31 October 2005 (yesterday) (tomorrow)

It was a quiet night at work on Monday.   As soon as I got in around 6:30 p.m., I hit the ground running and loaded A-E tapes from Game 21 in room N17, Game 23 in room N13 and Game 28 in room N2A.   I e-mailed Nick and John about the deliverables and the intern, I had Kevin put in a call to Eric about timecode issues, made hot tea and popped some popcorn and watched, watched, watched the Sony Trinitron monitor and tapped, tapped, tapped the Avid's faded peach-colored keys.

The strange thing about watching the raw footage from a reality TV show (in this case Discovery Channel's reality game show "Cash Cab") is that you see the producers constantly interfering with the action, interrupting people and explaining to them how they should behave and could they please try it again and roll camera!, okay that wasn't quite right, until you start to distrust every "real" moment that you see on television.  (In fact, the only reality show I enjoy anymore is The Surreal Life, because it's just so utterly, joyfully contrived.)

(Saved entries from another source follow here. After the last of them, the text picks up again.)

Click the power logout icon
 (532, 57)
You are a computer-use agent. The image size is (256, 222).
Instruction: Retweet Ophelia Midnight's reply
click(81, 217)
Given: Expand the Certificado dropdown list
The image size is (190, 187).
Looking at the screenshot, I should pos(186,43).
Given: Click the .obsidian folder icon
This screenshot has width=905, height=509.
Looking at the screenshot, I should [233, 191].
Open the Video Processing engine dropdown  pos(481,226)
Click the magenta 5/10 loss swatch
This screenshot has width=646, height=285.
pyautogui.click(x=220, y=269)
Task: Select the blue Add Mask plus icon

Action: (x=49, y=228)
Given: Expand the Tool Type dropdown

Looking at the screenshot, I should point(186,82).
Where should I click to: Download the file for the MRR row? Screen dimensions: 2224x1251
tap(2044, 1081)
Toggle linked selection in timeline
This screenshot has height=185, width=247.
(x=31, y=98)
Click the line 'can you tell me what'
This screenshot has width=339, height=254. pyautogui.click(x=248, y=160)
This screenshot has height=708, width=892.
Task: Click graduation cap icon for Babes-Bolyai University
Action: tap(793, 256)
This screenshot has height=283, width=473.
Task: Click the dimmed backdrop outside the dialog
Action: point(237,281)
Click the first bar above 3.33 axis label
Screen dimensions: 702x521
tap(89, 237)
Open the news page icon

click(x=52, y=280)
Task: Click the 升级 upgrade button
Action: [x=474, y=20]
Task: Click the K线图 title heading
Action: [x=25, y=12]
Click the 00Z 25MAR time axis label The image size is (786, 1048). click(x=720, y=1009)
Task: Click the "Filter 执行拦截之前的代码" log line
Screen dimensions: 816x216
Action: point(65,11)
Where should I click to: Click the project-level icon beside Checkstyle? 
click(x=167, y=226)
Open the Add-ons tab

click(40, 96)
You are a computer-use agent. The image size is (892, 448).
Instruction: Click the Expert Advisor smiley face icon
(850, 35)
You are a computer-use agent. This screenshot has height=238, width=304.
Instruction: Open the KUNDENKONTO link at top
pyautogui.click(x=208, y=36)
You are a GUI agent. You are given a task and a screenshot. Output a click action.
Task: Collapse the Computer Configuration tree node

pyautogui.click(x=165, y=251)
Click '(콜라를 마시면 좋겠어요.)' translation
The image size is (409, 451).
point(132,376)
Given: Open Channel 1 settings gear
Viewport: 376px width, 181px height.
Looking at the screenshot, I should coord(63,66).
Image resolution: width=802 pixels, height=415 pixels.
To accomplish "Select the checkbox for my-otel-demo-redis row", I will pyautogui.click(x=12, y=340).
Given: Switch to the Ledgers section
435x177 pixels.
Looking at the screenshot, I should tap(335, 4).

My mind wandered as I logged, digitized and edited in three rooms.   I thought about the buried fears that had sprung up in the past three weeks, unearthed by an unusually powerful connection with a woman.   The scars on my heart pulsed bright red.  I terrified myself and talked myself down repeatedly.

A cacophony floated up from the street below. The Halloween Parade.

I lowered the window and sat down at the Avid.  I caught myself in the glass-- I was dressed exactly like a New York City taxi driver, right down to the windbreaker and the bushy moustache.  I had finally found my Halloween costume.  I looked straight ahead, tapped the keyboard and drove my cab without fear into the insomniac night.